Pastori tra pastori: questo sembra il senso di un’operazione per nulla semplice, oltre la banalità che pervade l’affermazione secondo cui entrambe le culture sono fortemente legate alla pastorizia e alle pecore.

L’accordo, ufficialmente teso a salvare gli allevamenti delle aree più a rischio dell’isola, è stato siglato da Coldiretti con il Ministero del Lavoro della repubblica ex sovietica e prevede l’arrivo graduale di oltre mille pastori abili nei lavori agricoli – assieme alle loro famiglie – e avrebbe a che fare, dicono i suoi artefici, persino con le tradizioni agroalimentari sarde.

Chi conosca minimamente la ricchezza, la complessità e la diversificazione che queste hanno (formaggi, pani, pasticceria secca, ecc.) nelle varie aree della Sardegna ben comprende quanto la sfida sia umanamente più che complessa.

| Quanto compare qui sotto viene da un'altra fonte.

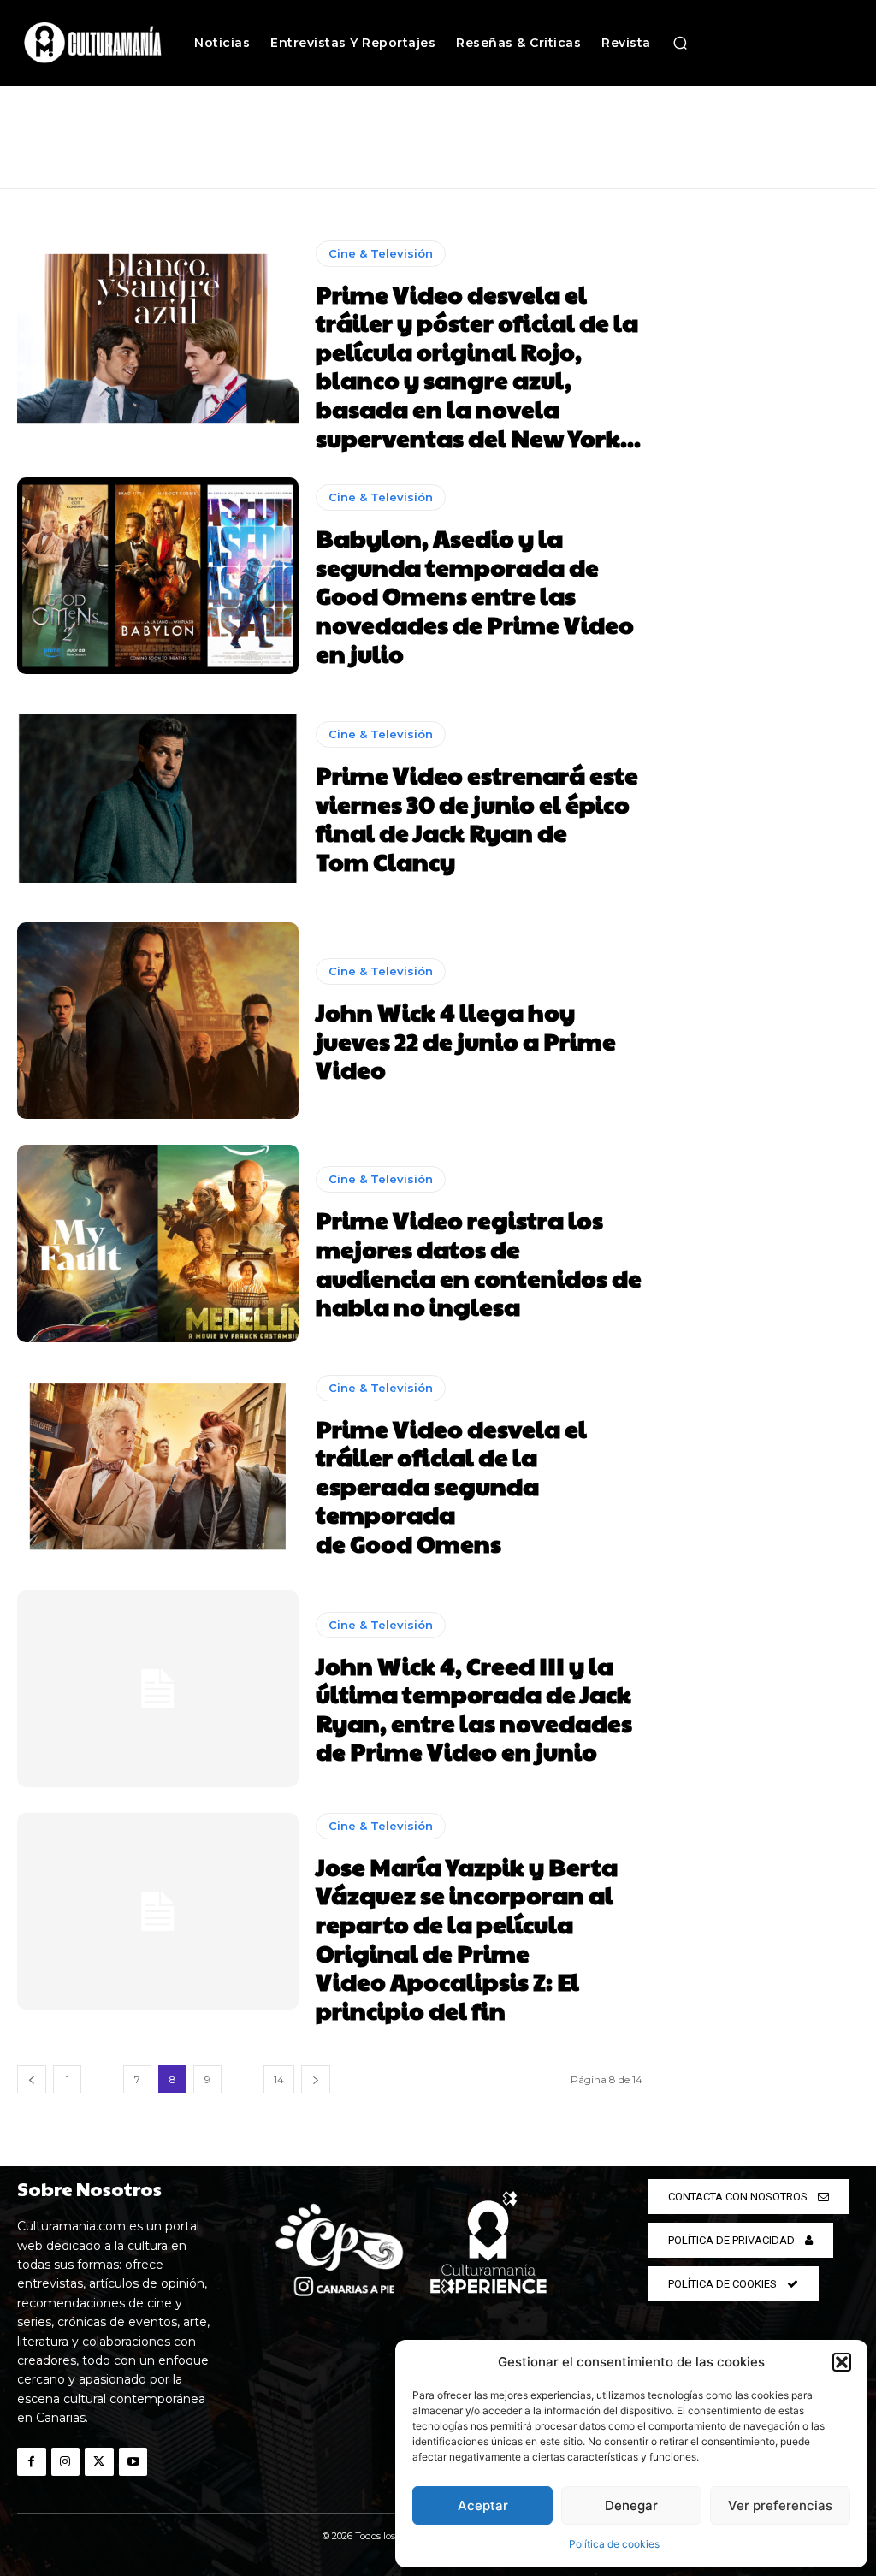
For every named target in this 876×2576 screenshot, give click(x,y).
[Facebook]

Coldiretti in sostanza ha presentato ieri, martedì 19 settembre, l’operazione come un progetto a medio-lungo termine per l’inserimento di migliaia di stranieri che, a seconda della domanda, verranno inseriti nei distretti rurali di Sassari, Barbagia e Sarrabus, attraverso l’aiuto di mediatori culturali che – immaginiamo – avranno un gran bel da fare.

“In Kirghizistan”,  precisa Coldiretti, “è fortemente presente l’allevamento con profonde conoscenze dell’attività casearia, diffuse competenze soprattutto nella realizzazione di formaggio da latte di pecora (sì, ma quali formaggi?, ndr) ma anche nell’allevamento dei cavalli”.

“L’accordo”, precisa la rappresentanza agricola, “prevede contratti di apprendistato e poi a tempo indeterminato, con la possibilità di occupare le tante case sfitte nei piccoli centri dell’Isola”. Una prima selezione sarà affidata inizialmente al ministero del lavoro del Kirghizistan che preparerà i bandi per l’individuazione di personale da inserire nel progetto, dopo la firma di un protocollo tra Coldiretti e il governo kirghiso, con il sostegno del ministero degli Affari esteri e di quello dell’Agricoltura, della Sovranià Alimentare e Foreste.

Se per molti versi le esperienze pregresse con pastori rumeni, macedoni, albanesi (assai più vicini ai nostri come cultura e abitudini) hanno visto i medesimi sparire dalla scena in meno di venti anni (chi tornato a casa, chi persuaso da ingaggi ben più ricchi d’Oltralpe) crediamo che con i kirghisi, al netto di possibili attriti e nonostante la presenza delle famiglie, non andrà di certo meglio.